Usage no npm install needed!

<script type="module">
  import uifabricsharedFoundationCompose from 'https://cdn.skypack.dev/@uifabricshared/foundation-compose';
</script>

README

Compose Component Builder

The foundation-compose package defines a pattern for building performant components which can be easily customized and composed. By making customization easy and efficient, complex customization scenarios can be handled by creating new variants of controls instead of adding complexity to the props interface.

Design Principles

Controls should be:

  • Simple to Use - The expected styling information for the theme should be loaded automatically, easy points of customization should be exposed in the props interface, rather than encouraging users to modify the style directly.
  • Cacheable - Common resolutions for the control styling should be cached such that multiple instances of the same control type should share much of the logic.
  • Customizeable via Composition - Complex customization should be achievable by composing new overrides with an existing control, without adding additional overhead and without breaking cacheability.

This infrastructure builds upon a number of key concepts.

Component Settings

Settings are collections of props and styles for the parts of a component. They allow for inheritance and the ability to specify overrides for certain states. See the documentation of the themed-settings package for a more detailed description.

Tokens

A token property is a semantic representation of a style property, generally exposed on a higher order component's props interface. This allows a consumer of a control to customize the bits of the style directly, without needing to understand the details of the implementation.

Consider the example of a button, which at its most simple may have a layout element such as a View, a Text element, and an Icon element. Authoring style properties directly has a number of issues:

  • If the implementation changes, either via a rename or a structural change, there is no guarantee customizations will continue to work.
  • If the button is customized to have a primary label and a caption, if a text style was applied directly to the label, the caption would be unaffected.
  • More complex implementations will likely be built on top of a base implementation. Things such as split buttons, menu buttons, toggle buttons are all variations where it is desireable to keep the complexity out of the root implementation.
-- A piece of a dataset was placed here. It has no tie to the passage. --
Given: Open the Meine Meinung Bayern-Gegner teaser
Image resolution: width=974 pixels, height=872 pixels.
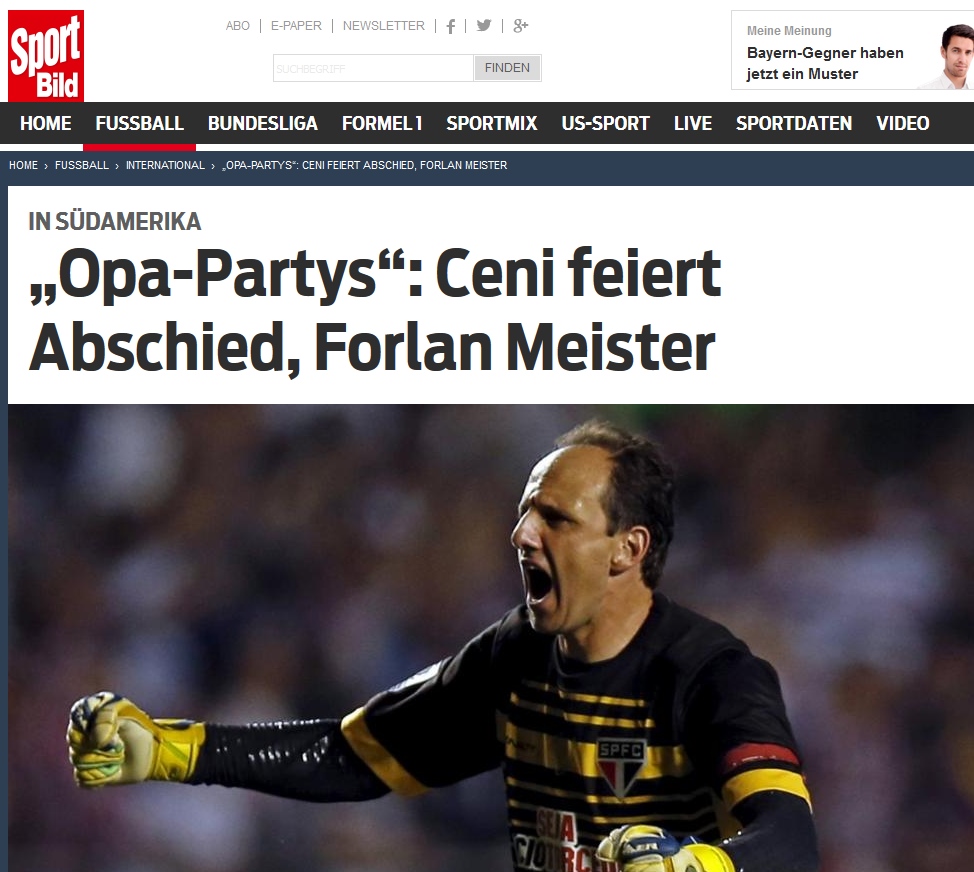Looking at the screenshot, I should pyautogui.click(x=852, y=50).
As a general principle, separating the intent from the implementation is good design practice.

Common Caching

Implementation of a caching layer requires optimizing to increase the number of successful cache retrievals. This means that cache memoization needs to be optimized around properties and customizations that are common across usages.

Ideally produced styles come directly from the caches. This ensures that the controls don't end up with extraneous re-renders for sub-components. Because style is an object, it is compared with an identity check by the framework. This means that dynamic recomputation will always cause re-renders. This object identity check causes many seemingly simple usages of style to be problematic. As an example:

// always re-renders
<MyComponent style={{backgroundColor: 'blue'}}>

// always re-renders if _style is defined inside the function itself, will not always re-render
// if _style is defined outside the component.
const _style={backgroundColor: 'blue'};
<MyComponent style={_style}>

This is one of the things the react-native style sheet functionality strives to address.

Component Layering

Components are built in four main phases. They are:

  1. Settings - obtain and merge all the settings objects together, apply the overrides, and cache the result.
  2. Tokens - turn the various tokens set via the settings phase or via the user props into styles, merge everything together and cache the result.
  3. Finalization - do custom processing on highly variable props. Things such as the text value for a label will be different for every instance of the control, these should just be applied directly.
  4. Render - render using the props prepared in the above steps

The following diagram shows what this might look like for a base or composed control. Note that when composing a control not everything needs to be specified, if things are unspecified the new component will just use the functionality from the parent control.

Component Layering Diagram

It's also worth mentioning that these steps are optional. If a component has no tokens, then token processors need not be defined. Similarly if there are no settings to obtain the settings may return an empty result.